Publisher: Cambridge University Press
ISBN: 9780521870054
Number of Pages: 288
Published: 22/04/2010
Width: 16.1 cm
Height: 23.5 cm
The eleventh and early twelfth centuries were a period of intense debate over ecclesiastical reform in western Europe. This book examines the debates from a new perspective, exploring the ways in which contemporary political writers conveyed messages about 'public' life through textual and sometimes visual images of the 'private' life of the Church. It argues that the images they used - of bishops as husbands of their sees, of the laity as the sons of Mother Church, and of the pope as father of bishops - were shaped not only by intellectual and ritual traditions, but also by contemporary ideas about sexuality and gender. Megan McLaughlin reveals that the boundaries between the 'public' and the 'private' were extremely fluid in the central Middle Ages - because of both the realities of political life in that period and the changing nature of life within European households.

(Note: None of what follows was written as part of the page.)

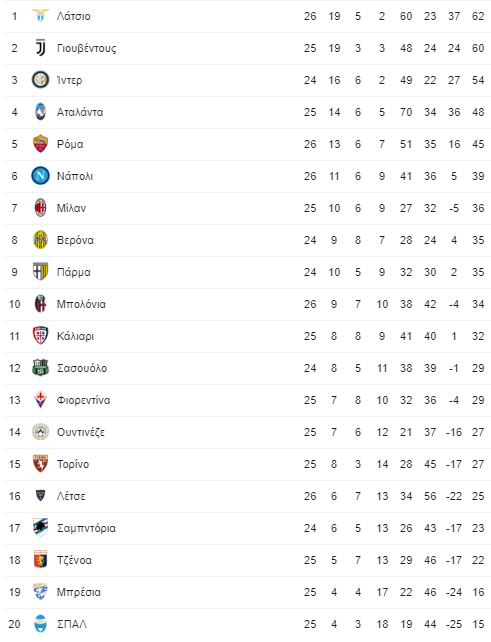The height and width of the screenshot is (642, 491).
Task: Click Λέτσε row in standings
Action: click(247, 496)
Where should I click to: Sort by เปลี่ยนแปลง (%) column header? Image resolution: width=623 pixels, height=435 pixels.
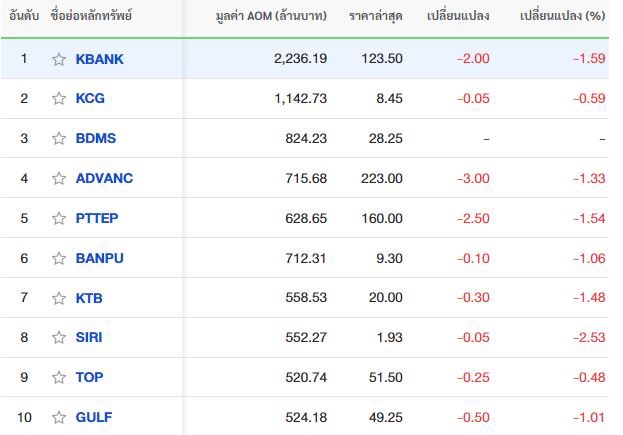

Introduction; 1. The reform of marriage; 2. The Bride of Christ; 3. The ambiguities of motherhood; 4. The Mother of the Faithful; 5. Fathers and sons; 6. Fathers in the spirit; Conclusion: the stumbling block.

Megan McLaughlin (Associate Professor of History, Gender and Women's Studies, and Religion, University of Illinois, Urbana-Champaign)

Megan McLaughlin is Associate Professor of History, with additional appointments in the Departments of Gender and Women's Studies, and Religion, at the University of Illinois, Urbana-Champaign. Her research interests focus particularly on two areas of medieval European history: the intersection between religion and social/economic/culture structures; and the history of women and gender in medieval Europe. Her previous publications include Consorting with Saints: Prayer for the Dead in Early Medieval France (1994).